Mark Gray. Image: Mark Gray

Friday, February 15, 2019

Mark Gray, 50, has worked at Universal Robots for two years as area sales manager. He lives in Doncaster.

The Danish company, which has offices in several European countries, the US and Japan, makes what it calls ‘collaborative robots’ - small robots that can complete tasks alongside humans, rather than instead of them.

“Brexit has given us a bit of a boost. The robot market has always been slow to be adopted in the UK as opposed to everywhere else in Europe, but Brexit has given most manufacturing companies a motive to do something.

We’ve seen an increase in sales since the Brexit vote. It’s working in our favour because we can offer a solution to a labour gap in the market. Collaborative robots are one solution to the gap caused by fewer immigrants coming in to do lower-skilled jobs.

It wouldn’t replace humans or take away jobs. The thought process that comes with robots being implemented into factories is that it’s either a robot or a person doing the role, but that doesn’t have to be the case.

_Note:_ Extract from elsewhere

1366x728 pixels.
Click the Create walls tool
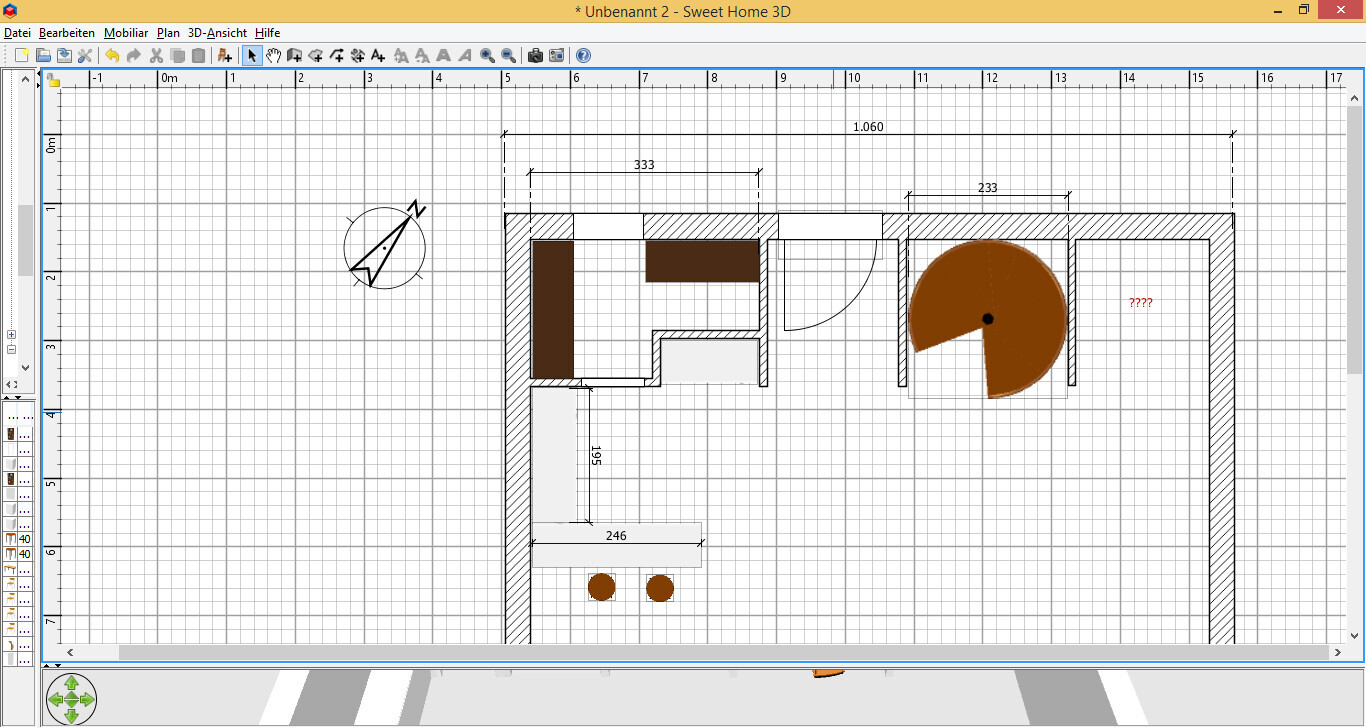(295, 56)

The human/robot collaboration actually makes for a more productive manufacturing process - they can work as a partnership.


'Manufacturers don't like uncertainty'

“I think demand will continue to increase but it’ll become more focused. There’s a lot of uncertainty with manufacturers, specifically in the automotive manufacturing chain.

Management doesn’t like uncertainty, and things like rising labour costs and increased costs for components, they don’t like.

But automation - robotics - is one fixed cost. Once you’ve invested in that, it stays the same, so you can plan ahead and have a work plan for a good three or four years.

It’s the unknown cost the manufacturers don’t like, and this is what Brexit is going to bring to us. After March, we’ll have less and less people coming to work here from Europe, and we’ll have a lot more people leaving.

There’ll be a skilled labour gap in the market, and we’ll have to pay people more money to do those jobs. By putting robots in position, you know what the cost will be over a period of time.”